— What the task requires —
Copy out the records starting with the line that contains "Viewport: 943px width, 701px" and going on through the line that contains "click(88, 22)". Shift each answer coordinate up by 62, keep all other text as it is, and leave the pictures out.

— Information provided —
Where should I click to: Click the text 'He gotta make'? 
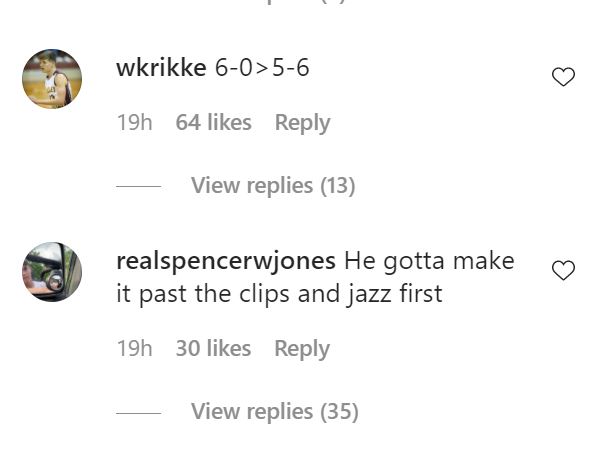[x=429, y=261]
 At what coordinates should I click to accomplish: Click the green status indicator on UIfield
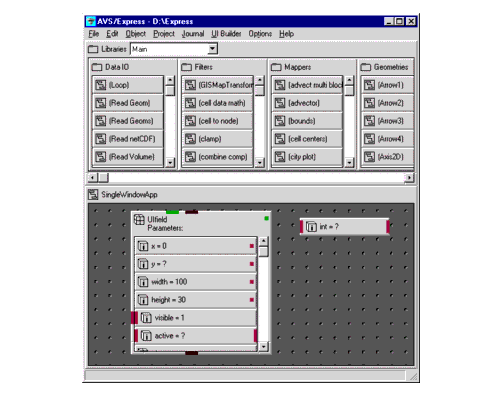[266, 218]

...

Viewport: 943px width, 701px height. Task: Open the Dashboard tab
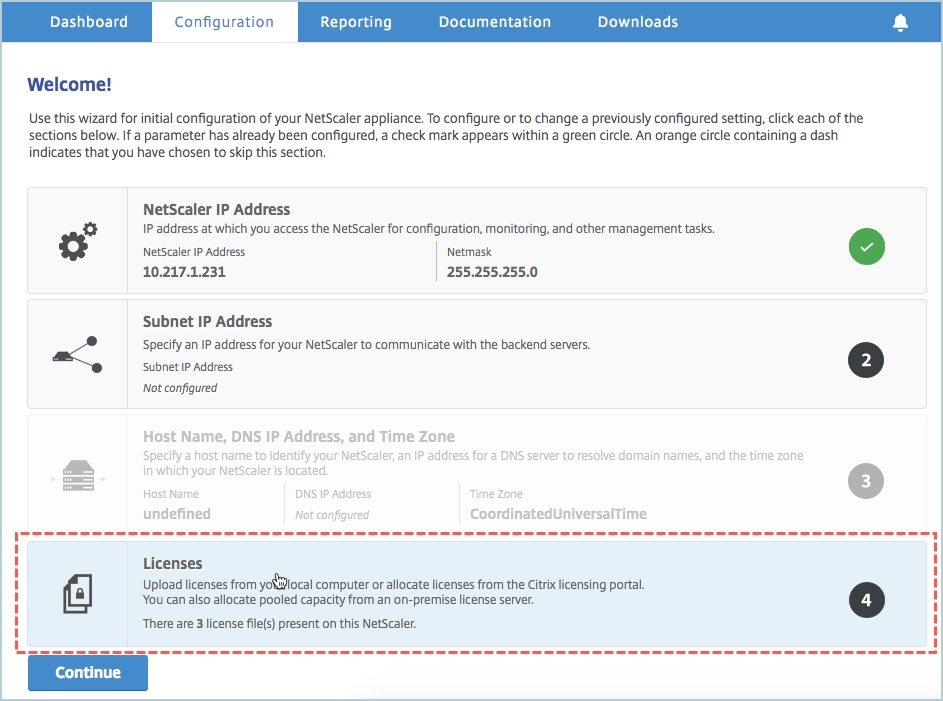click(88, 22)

— Answer in full —
Viewport: 943px width, 701px height. Task: Open the Dashboard tab
click(150, 84)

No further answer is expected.